Cox would play in the 2026 Grand Final, which Fremantle lost to Brisbane by seven points. Cox had a limited role in the match, recording only two disposals and four hitouts, and playing just 32 percent of game time.

==Statistics==
Updated to the end of round 22, 2026.

Season: Team; No.; Games; Totals; Averages (per game); Votes
G: B; K; H; D; M; T; H/O; G; B; K; H; D; M; T; H/O
2015: Collingwood; 46; 0; —; —; —; —; —; —; —; —; —; —; —; —; —; —; —; —; 0
2016: Collingwood; 46; 11; 17; 7; 50; 32; 82; 30; 24; 79; 1.5; 0.6; 4.5; 2.9; 7.5; 2.7; 2.2; 7.2; 1
2017: Collingwood; 46; 9; 10; 5; 38; 32; 70; 29; 23; 145; 1.1; 0.6; 4.2; 3.6; 7.8; 3.2; 2.6; 16.1; 0
2018: Collingwood; 46; 24; 25; 12; 148; 89; 237; 119; 38; 164; 1.0; 0.5; 6.2; 3.7; 9.9; 5.0; 1.6; 6.8; 3
2019: Collingwood; 46; 14; 19; 10; 78; 49; 127; 60; 11; 56; 1.4; 0.7; 5.6; 3.5; 9.1; 4.3; 0.8; 4.0; 0
2020: Collingwood; 46; 11; 14; 2; 38; 31; 69; 35; 6; 34; 1.3; 0.2; 3.5; 2.8; 6.3; 3.2; 0.5; 3.1; 0
2021: Collingwood; 46; 7; 8; 8; 41; 25; 66; 26; 7; 23; 1.1; 1.1; 5.9; 3.6; 9.4; 3.7; 1.0; 3.3; 0
2022: Collingwood; 46; 18; 7; 8; 112; 40; 152; 58; 36; 317; 0.4; 0.4; 6.2; 2.2; 8.4; 3.2; 2.0; 17.6; 1
2023^{#}: Collingwood; 46; 19; 17; 13; 109; 47; 156; 69; 26; 324; 0.9; 0.7; 5.7; 2.5; 8.2; 3.6; 1.4; 17.1; 3
2024: Collingwood; 46; 16; 6; 6; 69; 51; 120; 46; 30; 237; 0.4; 0.4; 4.3; 3.2; 7.5; 2.9; 1.9; 14.8; 0
2025: Collingwood; 46; 10; 4; 4; 39; 30; 69; 27; 15; 104; 0.4; 0.4; 3.9; 3.0; 6.9; 2.7; 1.5; 10.4; 0
2026: Fremantle; 18; 14; 4; 7; 60; 37; 97; 34; 20; 203; 0.3; 0.5; 4.3; 2.6; 6.9; 2.4; 1.4; 14.5; 0
Career: 153; 131; 82; 782; 463; 1245; 533; 236; 1686; 0.9; 0.5; 5.1; 3.0; 8.1; 3.5; 1.5; 11.0; 8

Notes

==Honours and achievements==
Team
- AFL Premiership (Collingwood) – 2023
- 2× AFL minor premiership: (Collingwood) 2023, (Fremantle) 2026
Individual
- Neale Daniher Trophy: 2018

==Personal life==
Cox's older brothers also now play Australian rules. Nolan played for the USAFL National Championships team Austin Crows and has also represented the USA Revolution national team. Austin plays for USAFL club the Seattle Grizzlies. Mason has expressed a keen interest in promoting the game at the grassroots level in the US, visiting the US to support his brothers at the USAFL National Championships.

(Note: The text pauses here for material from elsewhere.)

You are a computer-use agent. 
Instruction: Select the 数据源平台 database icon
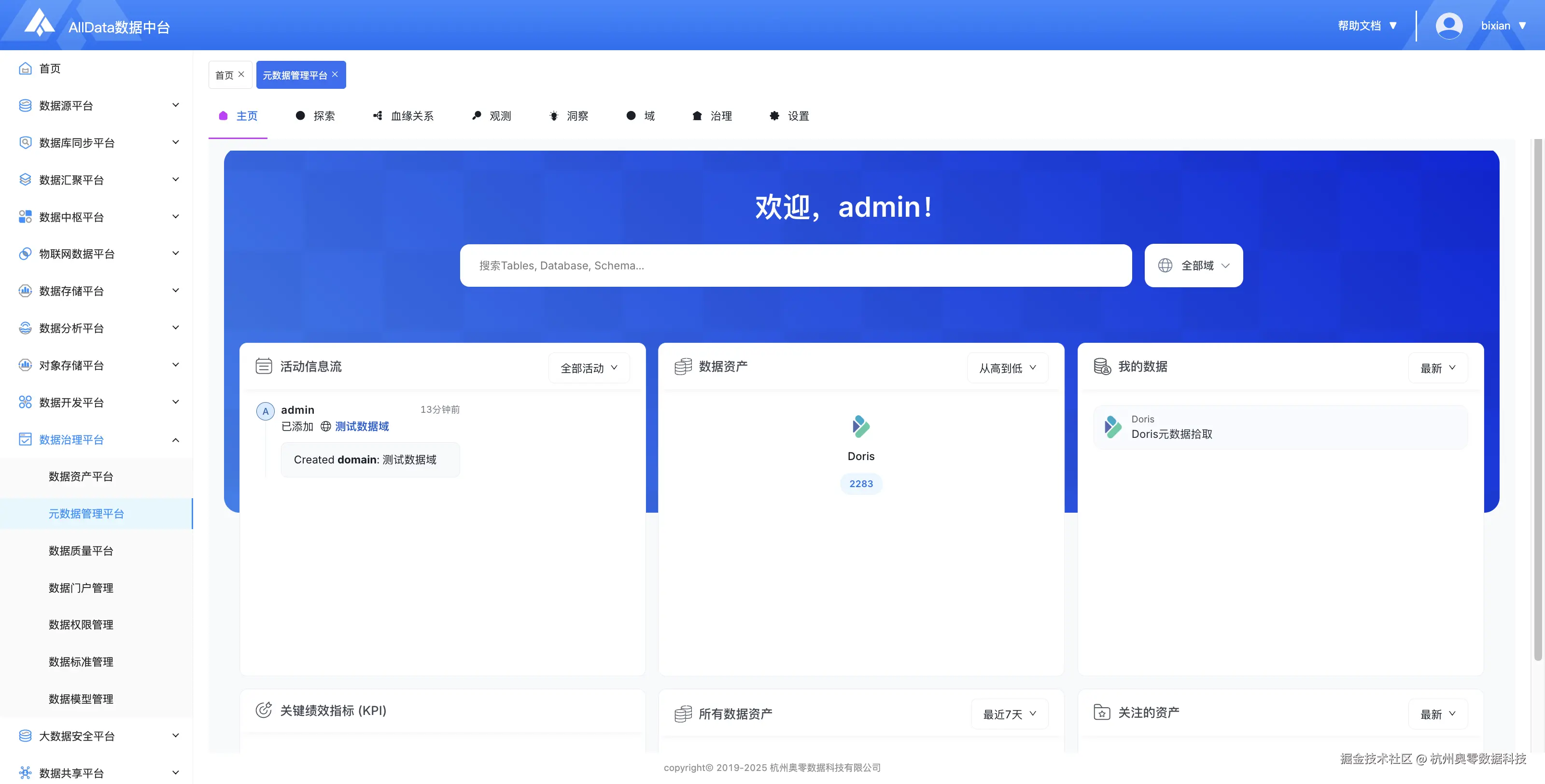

In 2019, Cox was in a relationship with England netball international Geva Mentor.

Cox was seeking permanent resident status on a path towards Australian citizenship to fulfill his desire to live the rest of his life in Australia, committing to a multi-year contract at Collingwood. At the end of March 2020, he was accepted to become an Australian citizen. Cox became a citizen of Australia on June 22, 2022, at a special citizenship ceremony at the MCG along with over one hundred conferees. Cox later introduced his citizenship lawyer to Bryce Cotton, an American basketball player who obtained Australian citizenship in 2025 after years of turmoil.